The Inspector General Report rated the Small Business Administration’s overall IT program as “not effective” in FY 2020 and said its data was at risk of being compromised at times.
The report lists reasons including SBA not always updating its systems on time.
“SBA did not reinforce its patch management and configuration policies to ensure that identified systems were properly configured and vulnerabilities remediated within specified timeframes,” the report said.
“If SBA does not promptly make security updates when they become available, there is an increased risk the confidentiality, integrity, and availability of the data residing on information systems could be compromised,” the report said. “There is also an increased risk that existing or new vulnerabilities could expose information systems and applications to attacks, unauthorized modification, or compromised.”
The report also said SBA didn’t always correctly carry out its user access review process.
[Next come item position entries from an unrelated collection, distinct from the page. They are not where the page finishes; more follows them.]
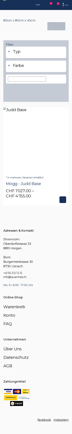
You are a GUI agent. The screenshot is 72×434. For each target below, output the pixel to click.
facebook (44, 420)
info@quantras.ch (14, 277)
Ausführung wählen (62, 199)
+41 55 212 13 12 (12, 273)
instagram (61, 420)
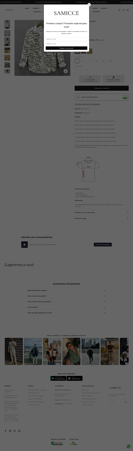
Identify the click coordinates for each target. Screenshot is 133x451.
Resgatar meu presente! (66, 48)
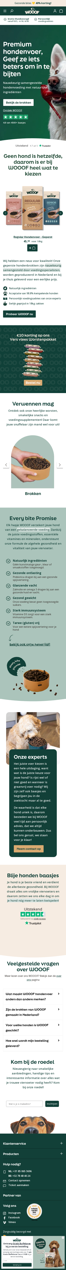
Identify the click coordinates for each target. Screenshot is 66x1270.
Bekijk (33, 217)
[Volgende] (60, 213)
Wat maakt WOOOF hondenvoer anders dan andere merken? (29, 996)
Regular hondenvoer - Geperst (33, 237)
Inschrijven (52, 1103)
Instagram (14, 1213)
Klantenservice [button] (14, 1143)
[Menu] (5, 11)
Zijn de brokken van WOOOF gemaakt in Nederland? (26, 1012)
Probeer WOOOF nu (19, 314)
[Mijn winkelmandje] (61, 11)
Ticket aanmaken (18, 1185)
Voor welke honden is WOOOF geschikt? (27, 1027)
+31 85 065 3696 (22, 1171)
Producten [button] (11, 1154)
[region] (33, 465)
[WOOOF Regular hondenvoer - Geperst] (33, 208)
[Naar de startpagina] (32, 11)
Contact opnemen (19, 1180)
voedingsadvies (45, 20)
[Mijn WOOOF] (55, 11)
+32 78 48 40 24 (21, 1176)
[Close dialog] (63, 1238)
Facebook (14, 1217)
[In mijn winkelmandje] (32, 247)
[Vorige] (5, 213)
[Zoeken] (12, 11)
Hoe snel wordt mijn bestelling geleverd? (27, 1043)
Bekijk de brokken (18, 102)
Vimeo (12, 1222)
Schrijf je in (17, 1265)
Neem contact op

“SBA did not correctly execute its new and existing user access review process to reduce the risk that improper access is approved and not identified,” the report said. “We identified 11 of 13 new users of two systems for whom SBA could not provide evidence that access had been properly authorized.”
The report recommends more security training and for SBA to fix the technological vulnerabilities among other changes.
The report said SBA agreed with all ten recommendations listed in the report and has resolved the issues.
Last year, SBA had a data breach that could have exposed information from thousands of emergency loan applications.
SBA said then there were no signs the data had been misused and businesses affected were given a year of free credit monitoring.